Mostly with Nikkie Jean. Izzie didn’t think he was attracted to her friend. Not at all. Maybe at Ariella’s wedding he had been—back before the storm had struck—but now, he was almost brotherly where Nikkie Jean was concerned.

That had Izzie softening toward him, too. Nikkie Jean deserved people to love her and want to take care of her more than anyone Izzie had ever known. Nikkie Jean had met him before the pharmacy tech had wrought her destruction on him—Nikkie Jean said that woman had broken a part of Allen. A part he had yet to repair.

That had made Nikkie Jean, who usually feared male physicians from the top of her head to the bottom of her toes, almost protective of Allen.

Nikkie Jean said he had changed for the better.

He did seem to hover over Nikkie Jean whenever Caine wasn’t around. All strong and protective.

There was still speculation around the hospital because of how Allen seemed so close to Nikkie Jean.

Nikkie Jean said the rumormongers could go stick it up their noses. She was adopting Allen as her big brother, no matter what.

“Well, thanks again,” Izzie said, feeling beyond awkward.

“Maybe, Nurse Izzie, in another lifetime you and I were good friends.
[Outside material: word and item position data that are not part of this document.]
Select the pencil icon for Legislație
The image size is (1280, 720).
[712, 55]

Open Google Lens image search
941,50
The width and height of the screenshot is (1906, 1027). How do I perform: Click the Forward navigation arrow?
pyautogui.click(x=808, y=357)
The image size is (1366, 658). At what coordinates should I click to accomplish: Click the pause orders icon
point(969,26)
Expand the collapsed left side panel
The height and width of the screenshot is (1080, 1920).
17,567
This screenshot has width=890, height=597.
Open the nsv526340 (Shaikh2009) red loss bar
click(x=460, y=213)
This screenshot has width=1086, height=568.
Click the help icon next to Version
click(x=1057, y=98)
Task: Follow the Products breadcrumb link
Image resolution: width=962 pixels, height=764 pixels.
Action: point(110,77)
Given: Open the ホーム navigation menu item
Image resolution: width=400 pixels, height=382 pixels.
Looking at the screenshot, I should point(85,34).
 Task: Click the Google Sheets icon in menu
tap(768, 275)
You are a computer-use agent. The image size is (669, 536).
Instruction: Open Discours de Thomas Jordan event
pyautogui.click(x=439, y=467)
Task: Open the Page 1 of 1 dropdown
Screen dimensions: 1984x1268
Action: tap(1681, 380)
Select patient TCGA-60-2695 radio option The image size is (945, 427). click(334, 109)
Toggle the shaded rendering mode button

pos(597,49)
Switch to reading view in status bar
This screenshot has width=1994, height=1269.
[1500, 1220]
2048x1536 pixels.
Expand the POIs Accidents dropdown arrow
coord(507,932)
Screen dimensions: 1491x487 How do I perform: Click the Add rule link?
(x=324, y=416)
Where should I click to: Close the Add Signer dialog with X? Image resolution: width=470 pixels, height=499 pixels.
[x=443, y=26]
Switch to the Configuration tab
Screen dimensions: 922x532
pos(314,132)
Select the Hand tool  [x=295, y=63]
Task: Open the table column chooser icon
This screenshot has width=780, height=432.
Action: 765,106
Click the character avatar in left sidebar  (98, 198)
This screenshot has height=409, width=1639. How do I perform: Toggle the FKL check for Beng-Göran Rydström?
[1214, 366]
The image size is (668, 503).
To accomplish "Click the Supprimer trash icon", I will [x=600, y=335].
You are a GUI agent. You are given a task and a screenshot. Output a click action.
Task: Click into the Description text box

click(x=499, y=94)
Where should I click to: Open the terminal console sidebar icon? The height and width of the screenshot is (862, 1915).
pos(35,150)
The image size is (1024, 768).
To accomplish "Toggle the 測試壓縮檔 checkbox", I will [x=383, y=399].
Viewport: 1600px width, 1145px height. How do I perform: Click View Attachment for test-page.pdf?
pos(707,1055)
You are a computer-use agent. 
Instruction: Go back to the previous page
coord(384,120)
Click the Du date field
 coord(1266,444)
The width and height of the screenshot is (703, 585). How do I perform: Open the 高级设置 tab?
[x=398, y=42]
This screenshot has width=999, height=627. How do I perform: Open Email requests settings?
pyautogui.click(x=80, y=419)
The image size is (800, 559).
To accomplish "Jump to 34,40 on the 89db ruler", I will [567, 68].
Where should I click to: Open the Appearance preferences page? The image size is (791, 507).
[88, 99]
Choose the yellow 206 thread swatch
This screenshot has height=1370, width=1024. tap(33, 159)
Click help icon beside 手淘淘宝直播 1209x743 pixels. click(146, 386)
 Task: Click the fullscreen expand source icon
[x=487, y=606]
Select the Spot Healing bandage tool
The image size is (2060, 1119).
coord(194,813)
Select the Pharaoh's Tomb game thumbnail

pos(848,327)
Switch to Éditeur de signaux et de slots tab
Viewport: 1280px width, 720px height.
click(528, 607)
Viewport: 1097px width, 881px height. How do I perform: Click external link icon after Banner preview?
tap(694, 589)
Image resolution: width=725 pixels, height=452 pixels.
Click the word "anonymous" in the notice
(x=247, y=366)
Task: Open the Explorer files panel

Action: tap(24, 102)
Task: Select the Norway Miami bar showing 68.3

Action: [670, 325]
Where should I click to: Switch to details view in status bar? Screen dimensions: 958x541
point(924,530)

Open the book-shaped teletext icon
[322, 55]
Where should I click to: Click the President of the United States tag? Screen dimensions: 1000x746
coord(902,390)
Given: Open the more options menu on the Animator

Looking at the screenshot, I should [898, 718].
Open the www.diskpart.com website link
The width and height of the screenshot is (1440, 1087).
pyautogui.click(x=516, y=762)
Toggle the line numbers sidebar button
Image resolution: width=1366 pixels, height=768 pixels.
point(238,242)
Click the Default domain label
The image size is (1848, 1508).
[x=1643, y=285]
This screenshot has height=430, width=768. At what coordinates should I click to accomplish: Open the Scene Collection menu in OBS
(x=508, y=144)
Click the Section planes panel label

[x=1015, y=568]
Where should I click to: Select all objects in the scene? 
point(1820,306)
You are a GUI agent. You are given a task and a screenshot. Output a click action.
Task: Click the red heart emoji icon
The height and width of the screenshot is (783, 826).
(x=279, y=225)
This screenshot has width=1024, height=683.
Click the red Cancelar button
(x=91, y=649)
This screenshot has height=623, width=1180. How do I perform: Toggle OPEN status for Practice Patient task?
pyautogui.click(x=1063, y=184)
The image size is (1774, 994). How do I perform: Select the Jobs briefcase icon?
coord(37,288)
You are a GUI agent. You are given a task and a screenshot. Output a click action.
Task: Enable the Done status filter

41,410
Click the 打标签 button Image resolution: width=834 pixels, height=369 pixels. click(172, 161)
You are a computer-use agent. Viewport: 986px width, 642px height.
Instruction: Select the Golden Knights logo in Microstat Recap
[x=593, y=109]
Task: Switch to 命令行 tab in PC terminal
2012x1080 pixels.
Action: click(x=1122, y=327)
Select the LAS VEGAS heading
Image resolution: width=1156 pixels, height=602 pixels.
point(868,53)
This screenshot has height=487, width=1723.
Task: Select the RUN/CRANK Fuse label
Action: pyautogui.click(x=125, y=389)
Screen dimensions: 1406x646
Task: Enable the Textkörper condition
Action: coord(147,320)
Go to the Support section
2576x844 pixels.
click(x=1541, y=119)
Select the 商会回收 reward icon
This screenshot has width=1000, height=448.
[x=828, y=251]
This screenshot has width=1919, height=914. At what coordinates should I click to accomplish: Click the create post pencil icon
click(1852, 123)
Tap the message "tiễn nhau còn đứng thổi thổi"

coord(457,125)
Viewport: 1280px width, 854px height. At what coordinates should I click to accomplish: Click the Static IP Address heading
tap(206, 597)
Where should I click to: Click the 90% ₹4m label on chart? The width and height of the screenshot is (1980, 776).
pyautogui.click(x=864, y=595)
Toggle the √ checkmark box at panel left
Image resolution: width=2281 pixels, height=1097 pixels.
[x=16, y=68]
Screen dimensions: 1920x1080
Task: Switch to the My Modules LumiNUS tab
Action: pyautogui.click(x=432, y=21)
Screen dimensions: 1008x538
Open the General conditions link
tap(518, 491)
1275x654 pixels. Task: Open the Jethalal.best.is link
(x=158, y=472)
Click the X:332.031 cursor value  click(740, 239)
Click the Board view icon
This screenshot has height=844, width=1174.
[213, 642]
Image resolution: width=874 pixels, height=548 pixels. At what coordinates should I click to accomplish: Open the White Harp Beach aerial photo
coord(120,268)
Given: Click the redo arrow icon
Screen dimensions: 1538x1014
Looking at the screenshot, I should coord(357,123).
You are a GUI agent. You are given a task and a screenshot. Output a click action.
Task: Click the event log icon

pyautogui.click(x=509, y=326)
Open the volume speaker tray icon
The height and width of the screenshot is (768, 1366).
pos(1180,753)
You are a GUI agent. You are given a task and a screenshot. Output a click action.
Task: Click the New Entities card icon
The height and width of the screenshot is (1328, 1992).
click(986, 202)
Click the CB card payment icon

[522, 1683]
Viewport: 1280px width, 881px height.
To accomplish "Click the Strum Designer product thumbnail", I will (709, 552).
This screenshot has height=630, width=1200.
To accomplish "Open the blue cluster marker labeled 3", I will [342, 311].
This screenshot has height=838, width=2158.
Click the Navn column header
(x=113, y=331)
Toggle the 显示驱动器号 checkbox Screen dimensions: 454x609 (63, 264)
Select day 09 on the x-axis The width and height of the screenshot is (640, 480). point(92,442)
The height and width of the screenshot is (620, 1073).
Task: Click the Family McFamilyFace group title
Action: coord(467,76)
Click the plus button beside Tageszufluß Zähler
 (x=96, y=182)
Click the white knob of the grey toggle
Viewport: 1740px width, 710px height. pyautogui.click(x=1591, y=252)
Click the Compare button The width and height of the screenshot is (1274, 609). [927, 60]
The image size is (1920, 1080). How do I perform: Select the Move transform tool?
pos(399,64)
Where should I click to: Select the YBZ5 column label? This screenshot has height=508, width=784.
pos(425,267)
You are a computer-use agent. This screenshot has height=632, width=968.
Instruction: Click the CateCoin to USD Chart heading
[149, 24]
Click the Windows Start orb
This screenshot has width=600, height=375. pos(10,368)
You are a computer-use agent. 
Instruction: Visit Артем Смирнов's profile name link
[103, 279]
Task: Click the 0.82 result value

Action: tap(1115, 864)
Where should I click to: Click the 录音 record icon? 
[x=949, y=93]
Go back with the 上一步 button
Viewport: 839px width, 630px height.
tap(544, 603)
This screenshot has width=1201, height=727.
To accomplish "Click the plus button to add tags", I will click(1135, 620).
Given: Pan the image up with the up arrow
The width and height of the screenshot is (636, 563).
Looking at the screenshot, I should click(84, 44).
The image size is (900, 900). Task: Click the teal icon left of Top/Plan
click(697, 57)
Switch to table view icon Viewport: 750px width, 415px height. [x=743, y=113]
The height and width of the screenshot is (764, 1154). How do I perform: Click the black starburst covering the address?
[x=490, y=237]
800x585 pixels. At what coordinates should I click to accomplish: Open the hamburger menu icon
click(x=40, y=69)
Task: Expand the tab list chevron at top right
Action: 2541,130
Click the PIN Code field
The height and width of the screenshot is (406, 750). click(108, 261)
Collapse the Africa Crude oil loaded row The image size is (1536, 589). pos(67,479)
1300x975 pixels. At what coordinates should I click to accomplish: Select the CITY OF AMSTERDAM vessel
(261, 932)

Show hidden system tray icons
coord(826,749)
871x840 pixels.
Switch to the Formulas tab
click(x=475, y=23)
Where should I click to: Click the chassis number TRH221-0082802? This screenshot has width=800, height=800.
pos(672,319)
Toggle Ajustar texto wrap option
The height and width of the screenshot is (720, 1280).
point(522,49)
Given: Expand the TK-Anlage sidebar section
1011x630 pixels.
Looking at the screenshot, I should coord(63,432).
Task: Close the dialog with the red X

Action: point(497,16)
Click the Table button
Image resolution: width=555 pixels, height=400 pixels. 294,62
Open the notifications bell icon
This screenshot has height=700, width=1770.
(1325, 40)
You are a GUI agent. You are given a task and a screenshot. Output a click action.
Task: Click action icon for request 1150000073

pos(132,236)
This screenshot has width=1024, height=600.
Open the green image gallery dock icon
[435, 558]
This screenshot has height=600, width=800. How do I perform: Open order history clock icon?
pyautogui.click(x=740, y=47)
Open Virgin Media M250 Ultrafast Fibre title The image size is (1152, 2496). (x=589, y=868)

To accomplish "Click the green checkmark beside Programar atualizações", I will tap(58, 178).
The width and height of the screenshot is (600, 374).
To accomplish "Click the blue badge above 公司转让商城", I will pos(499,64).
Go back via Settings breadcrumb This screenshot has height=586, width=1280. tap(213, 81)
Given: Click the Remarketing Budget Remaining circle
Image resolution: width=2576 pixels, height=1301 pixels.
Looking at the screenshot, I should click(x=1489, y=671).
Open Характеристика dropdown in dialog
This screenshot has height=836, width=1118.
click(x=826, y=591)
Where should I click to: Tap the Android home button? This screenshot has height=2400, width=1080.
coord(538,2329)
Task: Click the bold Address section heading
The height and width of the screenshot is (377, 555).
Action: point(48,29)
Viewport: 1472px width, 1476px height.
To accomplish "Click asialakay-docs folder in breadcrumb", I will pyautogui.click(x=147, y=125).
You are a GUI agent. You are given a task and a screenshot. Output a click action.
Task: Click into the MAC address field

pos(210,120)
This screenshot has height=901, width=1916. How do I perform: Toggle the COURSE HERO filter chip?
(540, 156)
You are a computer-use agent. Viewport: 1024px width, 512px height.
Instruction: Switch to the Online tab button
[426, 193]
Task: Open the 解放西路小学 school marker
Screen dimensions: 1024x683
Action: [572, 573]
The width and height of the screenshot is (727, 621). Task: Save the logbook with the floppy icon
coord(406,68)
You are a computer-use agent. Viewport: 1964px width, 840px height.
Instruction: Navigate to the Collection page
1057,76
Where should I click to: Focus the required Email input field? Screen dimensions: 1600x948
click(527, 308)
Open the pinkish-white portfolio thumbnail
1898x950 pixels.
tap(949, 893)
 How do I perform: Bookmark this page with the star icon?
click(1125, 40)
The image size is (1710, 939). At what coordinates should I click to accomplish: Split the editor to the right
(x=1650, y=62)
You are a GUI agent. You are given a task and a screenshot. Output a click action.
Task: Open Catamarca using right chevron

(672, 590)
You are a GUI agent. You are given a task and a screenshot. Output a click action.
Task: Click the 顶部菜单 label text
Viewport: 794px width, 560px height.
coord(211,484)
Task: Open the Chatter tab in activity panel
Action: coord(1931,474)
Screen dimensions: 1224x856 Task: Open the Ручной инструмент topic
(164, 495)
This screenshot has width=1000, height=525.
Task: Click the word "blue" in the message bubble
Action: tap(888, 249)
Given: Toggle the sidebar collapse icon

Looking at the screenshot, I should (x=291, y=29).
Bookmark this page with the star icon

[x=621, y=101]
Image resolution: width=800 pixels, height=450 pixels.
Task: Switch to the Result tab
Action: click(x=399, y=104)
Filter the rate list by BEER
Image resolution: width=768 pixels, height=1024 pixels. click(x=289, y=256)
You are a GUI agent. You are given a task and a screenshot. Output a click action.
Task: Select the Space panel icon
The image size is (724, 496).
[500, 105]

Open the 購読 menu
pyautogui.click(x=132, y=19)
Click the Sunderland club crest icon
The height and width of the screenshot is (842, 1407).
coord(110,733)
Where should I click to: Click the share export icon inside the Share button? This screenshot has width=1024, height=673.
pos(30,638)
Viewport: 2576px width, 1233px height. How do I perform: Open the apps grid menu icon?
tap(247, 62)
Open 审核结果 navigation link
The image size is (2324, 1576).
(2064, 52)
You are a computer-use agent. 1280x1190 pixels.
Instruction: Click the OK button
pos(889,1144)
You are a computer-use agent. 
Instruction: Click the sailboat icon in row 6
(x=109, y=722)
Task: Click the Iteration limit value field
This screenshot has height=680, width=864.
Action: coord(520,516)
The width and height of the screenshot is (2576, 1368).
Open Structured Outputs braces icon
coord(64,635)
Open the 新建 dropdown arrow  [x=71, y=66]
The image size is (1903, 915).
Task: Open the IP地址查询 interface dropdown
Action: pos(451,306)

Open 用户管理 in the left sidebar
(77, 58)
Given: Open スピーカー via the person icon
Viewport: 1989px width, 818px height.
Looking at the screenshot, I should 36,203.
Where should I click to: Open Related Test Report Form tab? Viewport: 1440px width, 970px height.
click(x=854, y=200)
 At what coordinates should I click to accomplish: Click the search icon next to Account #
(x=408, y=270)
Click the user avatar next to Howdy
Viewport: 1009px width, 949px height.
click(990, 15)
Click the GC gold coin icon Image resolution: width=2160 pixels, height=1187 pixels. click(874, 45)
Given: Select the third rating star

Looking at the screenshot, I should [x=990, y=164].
That’s why karma or fate keep putting us in the circumstances.”

“Do you believe that?” She fell into step next to him.

“Do I believe in other lifetimes or fate? I’m not so certain what I believe anymore,” he said quietly. “But in recent times, I’ve had a lot of time to think about it. I’ve had to tell myself that maybe everything does happen for a reason. Why else has all of this happened to people around us lately? To you? Nikkie Jean? Annie? I just don’t know.”

Izzie couldn’t think of an answer.

She heard an echoing confusion in his words, too.

A confusion she still hadn’t figured out even hours later.